→ Task input
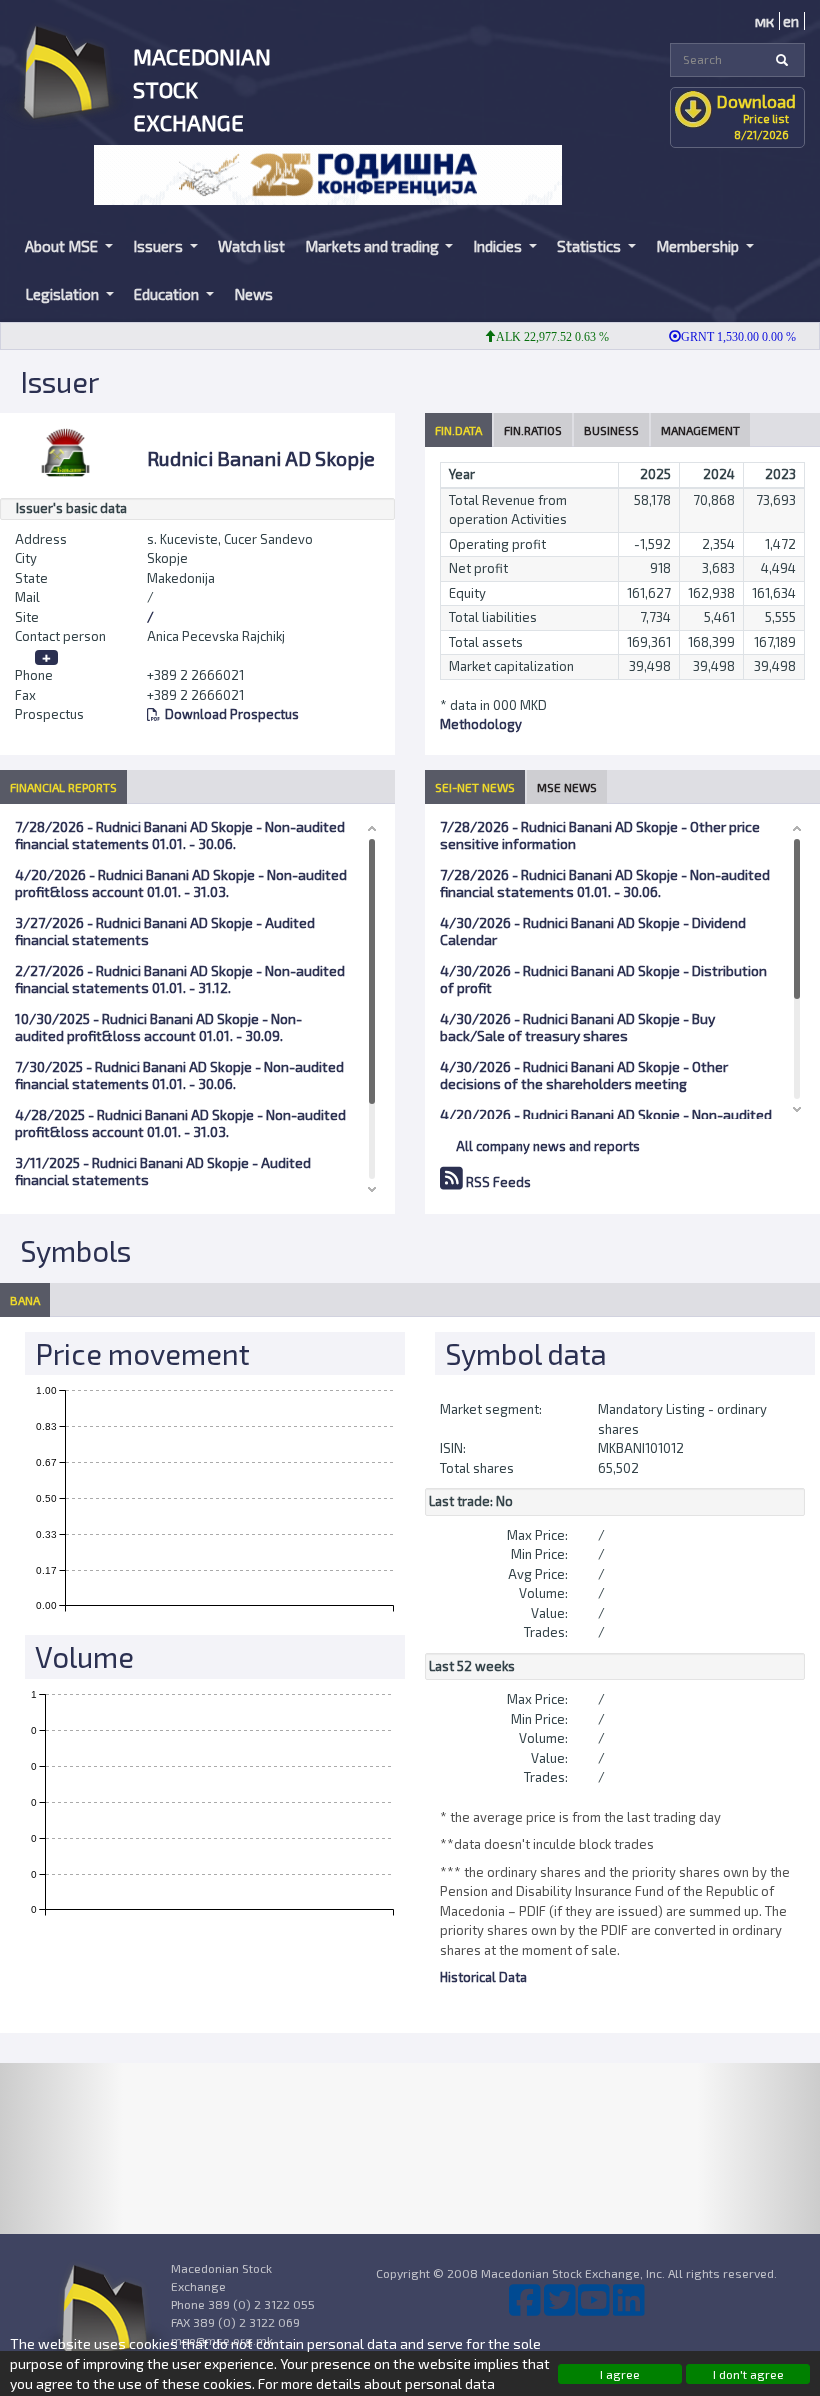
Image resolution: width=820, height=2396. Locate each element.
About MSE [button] (63, 246)
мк (764, 21)
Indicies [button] (499, 246)
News (253, 294)
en (791, 21)
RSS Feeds (497, 1182)
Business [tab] (611, 430)
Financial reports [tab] (63, 787)
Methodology (481, 724)
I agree (620, 2374)
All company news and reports (548, 1146)
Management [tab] (700, 430)
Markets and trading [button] (373, 246)
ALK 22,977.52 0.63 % (529, 337)
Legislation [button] (63, 294)
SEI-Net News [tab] (475, 787)
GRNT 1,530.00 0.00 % (715, 337)
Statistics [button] (590, 246)
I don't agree (748, 2374)
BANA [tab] (25, 1300)
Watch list (251, 246)
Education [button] (168, 294)
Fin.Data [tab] (458, 430)
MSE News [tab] (567, 787)
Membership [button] (699, 246)
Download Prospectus (232, 714)
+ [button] (46, 657)
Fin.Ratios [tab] (533, 430)
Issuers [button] (159, 246)
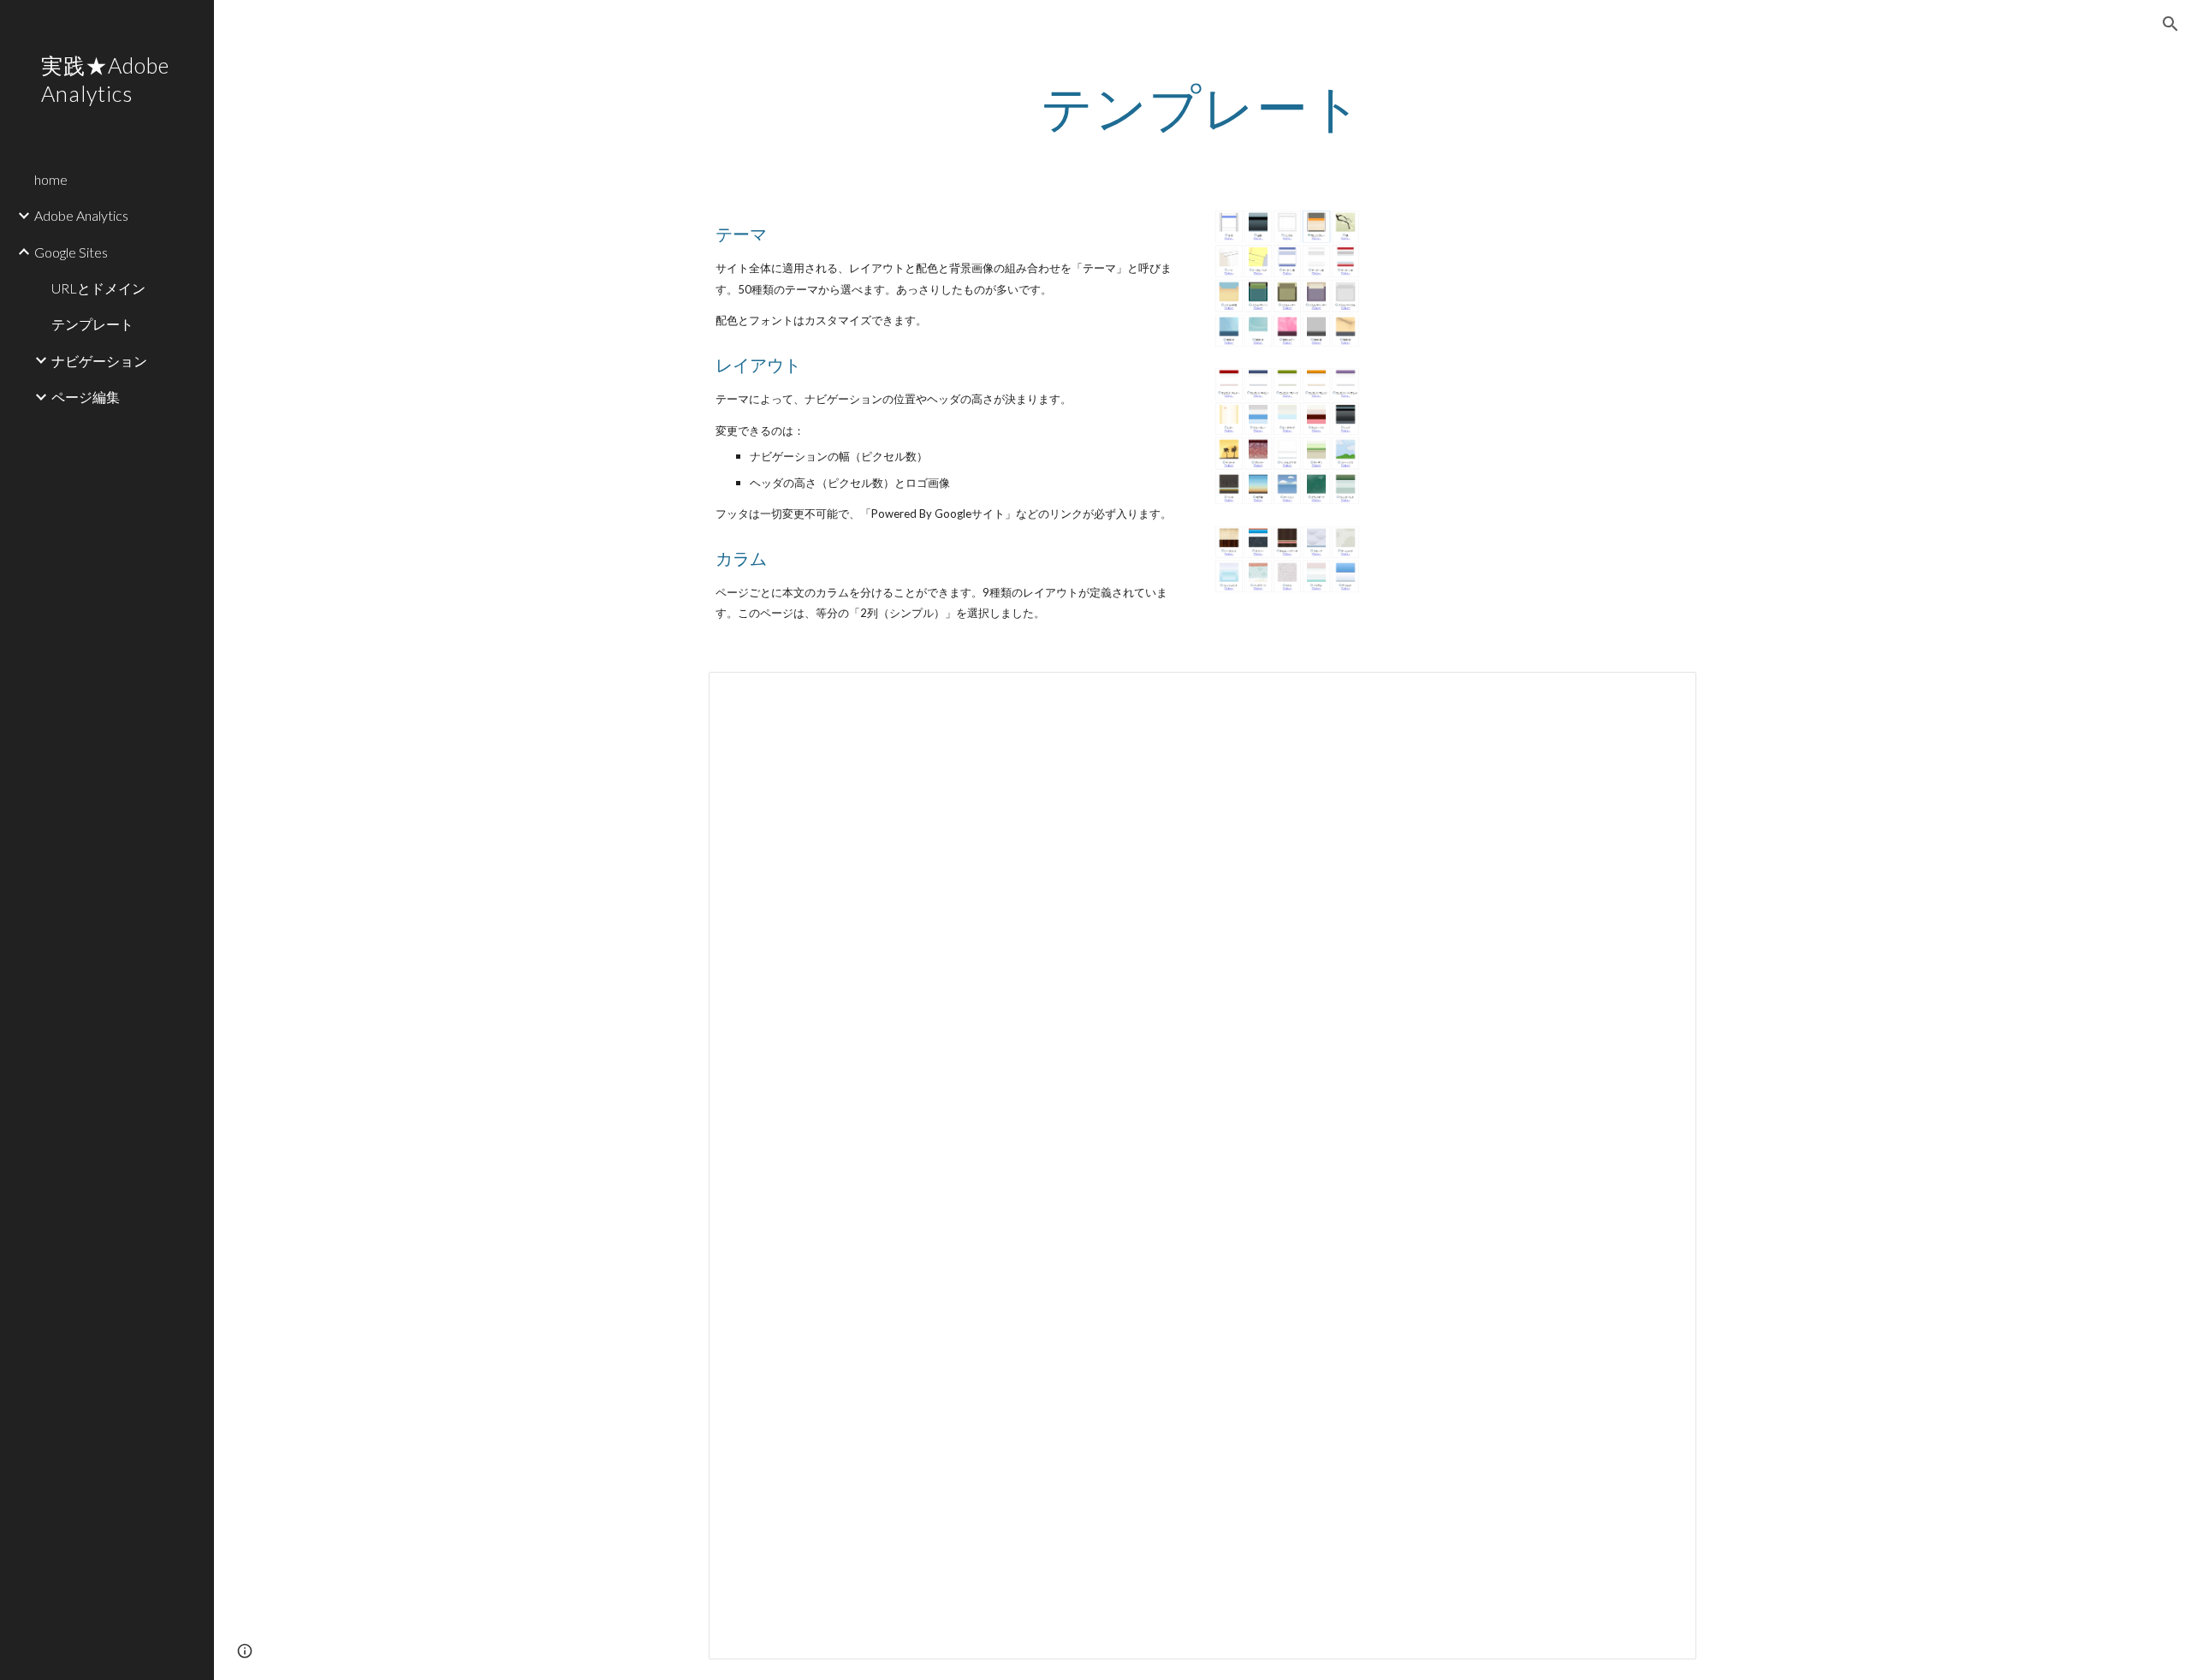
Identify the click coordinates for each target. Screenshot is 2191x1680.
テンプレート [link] (92, 324)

→ Work request
An exact copy of the entries above is required, with the pictures left out.

→ Response
Image resolution: width=820, height=2396. Locate each element.
About MSE [button] (63, 246)
мк (764, 21)
Indicies [button] (499, 246)
News (253, 294)
en (791, 21)
RSS Feeds (497, 1182)
Business [tab] (611, 430)
Financial reports [tab] (63, 787)
Methodology (481, 724)
I agree (620, 2374)
All company news and reports (548, 1146)
Management [tab] (700, 430)
Markets and trading [button] (373, 246)
ALK 22,977.52 0.63 % (529, 337)
Legislation [button] (63, 294)
SEI-Net News [tab] (475, 787)
GRNT 1,530.00 0.00 % (715, 337)
Statistics [button] (590, 246)
I don't agree (748, 2374)
BANA [tab] (25, 1300)
Watch list (251, 246)
Education [button] (168, 294)
Fin.Data [tab] (458, 430)
MSE News [tab] (567, 787)
Membership [button] (699, 246)
Download Prospectus (232, 714)
+ [button] (46, 657)
Fin.Ratios [tab] (533, 430)
Issuers [button] (159, 246)
Identify the click coordinates for each target. Screenshot is 2191x1680.
テンプレート [link] (92, 324)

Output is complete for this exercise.